***** Excerpt provided *****

Ok, I guess it is necessary to distinguish between a capacitor, a
battery and an EMF.  Both a battery and a capacitor can produce a
current for a _limited_ period of time, whereas an EMF can produce a
current for an _unlimited_ period of time. 

With that in mind, let me refine the question. Can a current which runs
indefinitely (and does not occur in a superconductor) be explained
consistently only with the concept of an electric field?

harry 

----- Original Message -----
From: mix...@bigpond.com
Date: Sunday, October 11, 2009 5:03 pm
Subject: Re: correction /Re: [Vo]:The Electric Field Outside a
Stationary Resistive Wire Carrying a Constant Current

> In reply to  Harry Veeder's message of Thu, 08 Oct 2009 23:39:47 -
> 0400:Hi,
> [snip]
> >The electrons must be recirculated in order to maintain a steady
> >current. If an electric field is the same as an EMF, then the 
> electric>field must form a closed loop, otherwise electrons would 
> pile up at the
> >'+'electrode where the electric field ends in your depiction. 
> 
> ...but they *are* "piling up"! (Actually they are already "piled 
> up", and the
> size of the pile is decreasing, IOW they are "piling down" ;).
> 
> In a capacitor there is a pile of electrons on one electrode, and a 
> paucity on
> the other. When the two are connected by a wire (of any shape), the 
> electronsfrom the pile flow through the wire to the other electrode 
> until both are equal
> at which point in time, the current stops (assuming the wire has no 
> inductance).In practice of course the wire always has some 
> inductance, so the current keeps
> going for a little while after zero charge has been reached due to 
> the collapse
> of the magnetic field around the wire, resulting in an opposite 
> charge on the
> capacitor. This gives rise to the decaying wave form seen after you 
> throw the
> switch that established the original connection.

***** Data section *****

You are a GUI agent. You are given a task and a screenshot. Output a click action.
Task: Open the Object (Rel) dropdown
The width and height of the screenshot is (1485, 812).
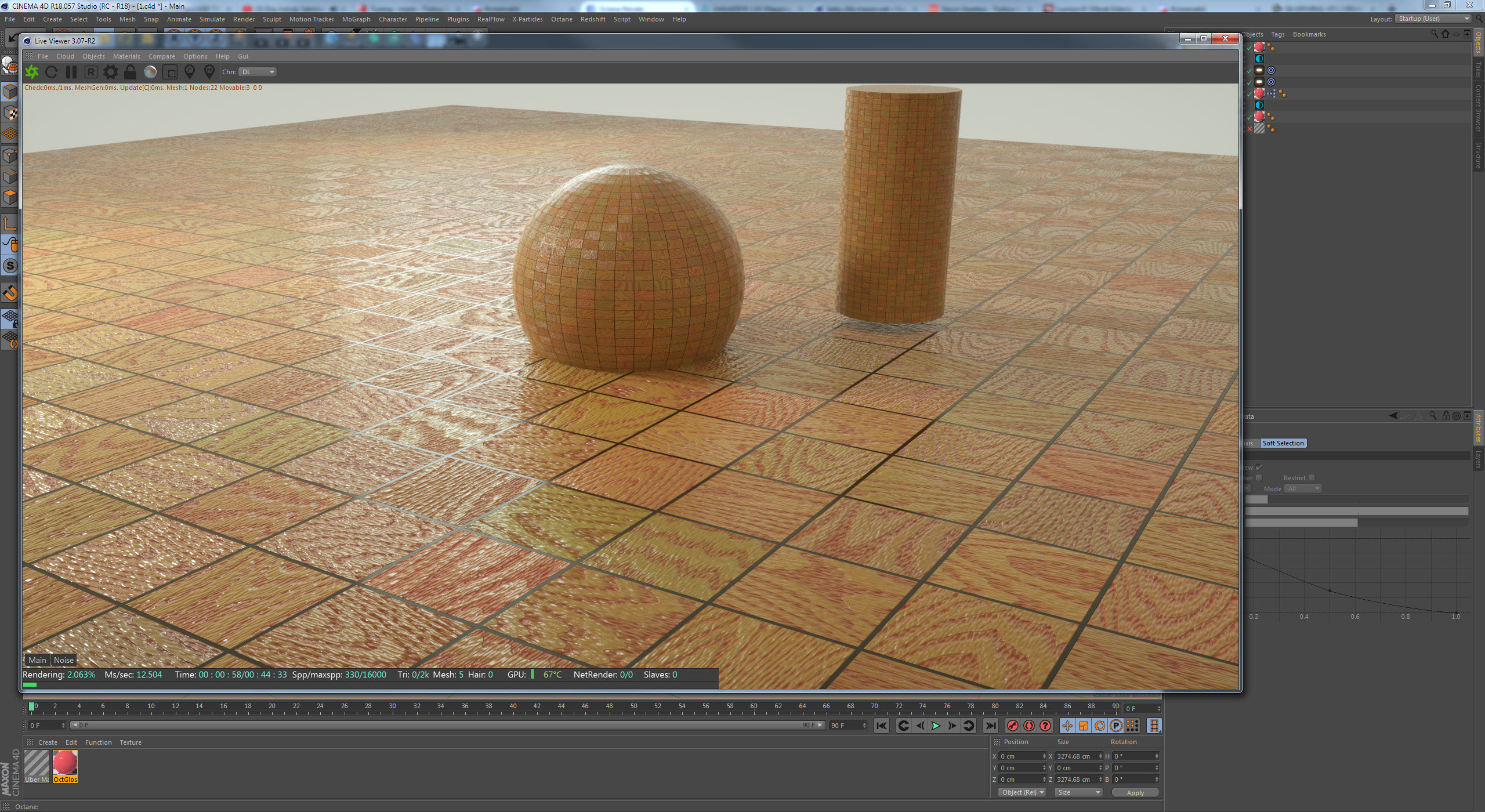tap(1022, 792)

*****

# Brief 1
In its opening sentence, the email says three things must be distinguished. List them.
# Brief 2
Set down the passage of the email starting with "Ok, I guess" and going on through "an electric field?".
The material has no connection to the email.

# Task solution 1
a capacitor, a battery, an EMF

# Task solution 2
Ok, I guess it is necessary to distinguish between a capacitor, a
battery and an EMF.  Both a battery and a capacitor can produce a
current for a _limited_ period of time, whereas an EMF can produce a
current for an _unlimited_ period of time. 

With that in mind, let me refine the question. Can a current which runs
indefinitely (and does not occur in a superconductor) be explained
consistently only with the concept of an electric field?